*FRAGEN ZUM MATERIAL*.
[A] Stimmen diese Aussagen mit dem Text über jüdische Zuwanderer überein? (i) Das Projekt wurde vom NS-Dokumentationszentrum der Stadt Köln durchgeführt. (ii) Die Bomben waren am 22. Juni abends zu hören. (iii) Damals rechnete man mit einem Krieg. Antworte jeweils mit Ja oder Nein und zitiere die Worte aus dem Text, die das entscheiden.
[B] Gib aus dem Text über jüdische Zuwanderer die Stelle von „Истории жизни еврейских“ bis „Politik nicht aus.“ wortgetreu aus.
[C] Schreib den Text über jüdische Zuwanderer nach seinem letzten Satz weiter.

*TEXTAUSZUG*.
Ein Projekt der Synagogen-Gemeinde Köln und der Landesverbände
der Jüdischen Gemeinden von Nordrhein und Westfalen-Lippe
durchgeführt vom NS-Dokumentationszentrum der Stadt Köln
Lebensgeschichten jüdischer Zuwanderer aus der ehemaligen Sowjetunion
in Nordrhein-Westfalen

Истории жизни еврейских иммигрантов, приехавших из бывшего Советского Союза и поселившихся
в федеральной земле Северный Рейн-Вестфалия
  1. Am 22. Juni, um vier Uhr morgens, hörten wir Bomben explodieren. Am Himmel flogen Flugzeuge, und ich dachte, das seien die sowjetischen, sie würden Manöver fliegen. Keiner dachte an Krieg, wir kannten uns in der Politik nicht aus.

*DATENTEIL*.
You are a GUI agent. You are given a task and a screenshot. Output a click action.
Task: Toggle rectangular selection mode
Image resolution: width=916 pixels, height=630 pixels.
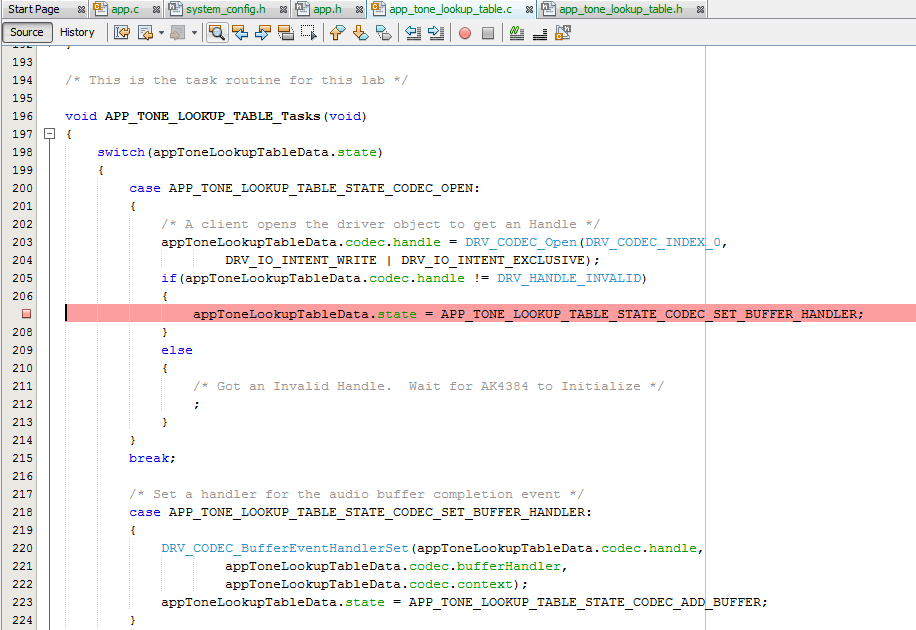pyautogui.click(x=309, y=33)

*DIE ANTWORTEN*.
[A]
(i) Ja: „durchgeführt vom NS-Dokumentationszentrum der Stadt Köln“
(ii) Nein: „Am 22. Juni, um vier Uhr morgens, hörten wir Bomben explodieren.“
(iii) Nein: „Keiner dachte an Krieg“

[B]
Истории жизни еврейских иммигрантов, приехавших из бывшего Советского Союза и поселившихся
в федеральной земле Северный Рейн-Вестфалия
  1. Am 22. Juni, um vier Uhr morgens, hörten wir Bomben explodieren. Am Himmel flogen Flugzeuge, und ich dachte, das seien die sowjetischen, sie würden Manöver fliegen. Keiner dachte an Krieg, wir kannten uns in der Politik nicht aus.

[C]
  2. Um vier Uhr ging ich nach draußen. Wir waren nur 30 Kilometer entfernt von der neuen rumänischen Grenze am Fluss Pruth… Rumänien war mit Deutschland verbündet, und die deutschen Truppen standen schon am Pruth, um in Bessarabien einzumarschieren, zusammen mit den rumänischen.
  3. Hier brach eine sehr schwere Zeit an. Mein Bruder musste damals zur Armee, aber bei ihm wurde ein Leistenbruch festgestellt. Er kam ins Krankenhaus, um operiert zu werden. Aber bereits am ersten Kriegstag hieß es, die Kranken müssen von den Verwandten abgeholt werden, es gab ja viele Verwundete und Tote. So mussten wir den Bruder auf einer Tragbahre nach Hause schleppen. Wir wohnten in dieser Zeit im Keller: vom 22. (Juni) bis zum 6. Juli, als wir evakuiert wurden.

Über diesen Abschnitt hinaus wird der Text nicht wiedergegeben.